The data for this project was collected from 'http://books.toscrape.com/' website through web scraping using the BeautifulSoup library.
The collected data was processed with some basic cleaning actions such as text normalisation , case adjustment and numerical value extraction.
The data was stored in SQlite database which is named as "books.db" which has two tables one containing the data and other contaning the feature details.

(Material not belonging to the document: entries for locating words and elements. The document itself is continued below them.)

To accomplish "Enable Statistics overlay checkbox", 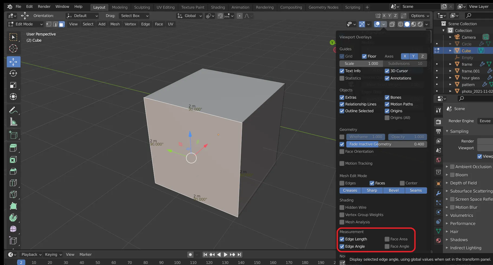I will coord(342,78).
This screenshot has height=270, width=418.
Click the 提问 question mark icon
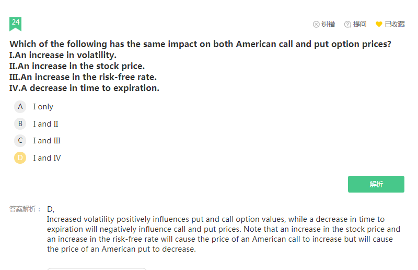pyautogui.click(x=347, y=24)
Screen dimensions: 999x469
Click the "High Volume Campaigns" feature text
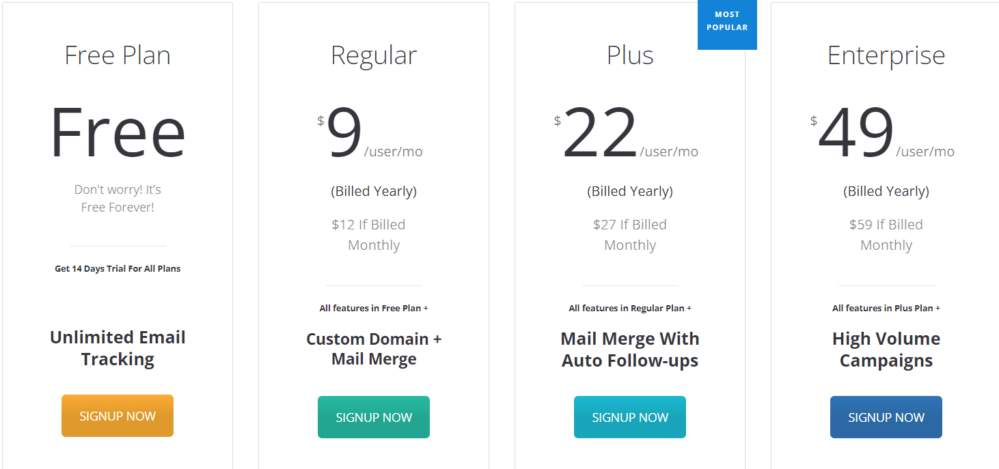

The Flask framework, along with the sqlalchemy package, was used to create a simple website containing the tabular representation of scraped data. A simple template was choosen from w3schools for creating the outline of this website. There is also an About page describing data along with variable definitions.
- WebScraper-FlaskDB
- templates/
- README.md
- book_data.csv
- books_updated.csv
- books.db
- data_collection.ipynb
- data_collection.py
- data_preprocessing.ipynb
- data_preprocessing.py
- database.ipynb
- database.py
- features.csv
- README.md
- requirements.txt
- website.ipynb
- website.py
- Setting up the environment
- Clone the repository
git clone https://github.com/jibnorge/WebScraper-FlaskDB.git
cd WebScraper-FlaskDB
- Create a virtual python environment in anaconda prompt
conda create --name venv python=3.9
- Activate the environment and install requirements.txt
conda activate venv
pip install -r requirements.txt
- Run the web app or open jupyter notebook and run the website.ipynb file.
python website.py
This project demonstrates the end-to-end process of web scraping, data processing, database management, and website development. The project's aim is to provide a comprehensive understanding of these concepts through a practical implementation.